More generally, though, I feel like someone has probably had this problem before. I am aware of the techniques used in e.g. GMP, but I suppose I’ve figured that can’t possibly be of much use to me; I just don’t need high precision. I am really hoping there is some commonly-accepted technique for dealing with combinatorially huge numbers.

Knowing almost nothing about your CPU code, it seems like it should port one-to-one to CUDA as long as it restricts itself to the use of the ‘double’ type. The type ‘long double’ is not supported in CUDA, so exponent range is limited to what an IEEE-754 double provides. Maybe some scaling would do the trick? Note that CUDA offers only rudimentary support for complex arithmetic, cuComplex.h only provides the basic arithmetic needed for other CUDA libraries (e.g. CUBLAS, CUSPARSE, CUFFT).

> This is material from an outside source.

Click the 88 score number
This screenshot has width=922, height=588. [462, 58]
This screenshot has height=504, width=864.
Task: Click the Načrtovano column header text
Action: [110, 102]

The requirement for extreme exponent ranges strikes me as unusual, can you reveal what the use case is? Most modern platforms (CPUs and GPUs) alike only offer hardware support for IEEE-754 single and double precision, using software emulation for floating-point types requiring an extended exponent range or extended accuracy, so I would expect that some work-arounds have been developed for this use case.

I am a quantum computing researcher, or, more fairly expressed as “grad student”. My current project involves calculating a phenomenological quantum error correction threshold on a topological color code related to the 3-body ±J Ising model on a kisrhombille tiling by using a sparse matrix multiplication optimized transfer-matrix method to calculate order parameters viz. the second-moment correlation lengths in a manner similar to standard transfer-matrix methods for calculating the partition function; the partition function is calculated as well, since it is needed to perform the averaging in the function S(k) from Palassini and Caracciolo.

In particular the magnitude of the partition function tends to be close to exp(-(ground state energy)/(natural temperature)), where the ground state energy I’m using is about -800; it depends on the lattice size, and it is important as large lattices allow much more accurate simulations, and the natural temperature should range over 0.5 to 3, at least, but preferably bringing it down to 0.3 – note that as the temperature approaches zero the partition function behaves erratically: this is the third law of thermodynamics, that absolute zero is unphysical.

But I am guessing lookup tables work okay on CUDA platforms? That may be enough.

Thanks for detailed information. Unfortunately I have zero domain knowledge in his area, but the information provided may lead to advice from CUDA users familiar with this area of computational physics.

I am not sure how the question of lookup tables vs on-the-fly calculation arises because it seemed from your original question that your primary issue is one of data representation, as the required value range using straight-forward computation exceeds the dynamic range of double-precision data. Could you perform most of your computation in log space?

While lookup-table based computation can be appropriate on GPUs, I will point out that the FLOPS on GPUs keep increasing faster than memory bandwidth, so that with the latest GPUs direct computation is often more attractive. If the effort is not unreasonable, you could simply try the computation both ways to see which one is faster. Is the function S(k) you mention defined in this paper:

Palassini, M., and Caracciolo, S. 1999. Universal finite-size scaling functions in the 3D Ising spin glass. Physical Review Letters, 82, 5128—5131

Renormalize to the ground state energy, and the partition function is of order 1. :)

You will still face the problem though that you are summing vast amounts of numbers with hugely varying order of magnitude. In order to deal with this problem, you need to (roughly) sort the number to increasing magnitude, i.e. run the summation from highest to lowest energies. If you do this, you can renormalize to different energies on the fly. I.e. whenever your exponents become too large, you switch to a different energy scale.

Now sorting and summing in order seem to contradict parallel execution of the sum. However it is enough to reorder the states to groups of roughly the same energy, so that exp(-betaenergy) stays well representable within the mantissa of the floating point number (e.g. if , as you said, you only need four digits of precision, using double precision numbers (16 significant digits) you can have groups where exp(-betaenergy) still varies by 10 to 12 orders of magnitude within).

Would a compensated sum (Kahan summation) work in lieu of ordering the summands by magnitude? Or is the dynamic range of the operands in each sum such that this would only provide an incremental improvement to the accuracy of the sum?

The thread opener is looking to sum numbers that vary over 800/0.3/log(10) = 1160 orders of magnitude.

Then again, the Kahan summation would only have to cover the order of magnitude of the number of states summed over (plus the desired number of accurate digits of the end result) as all addends are positive. So Kahan summation could indeed be a viable option.

Thanks Norbert for the suggestion!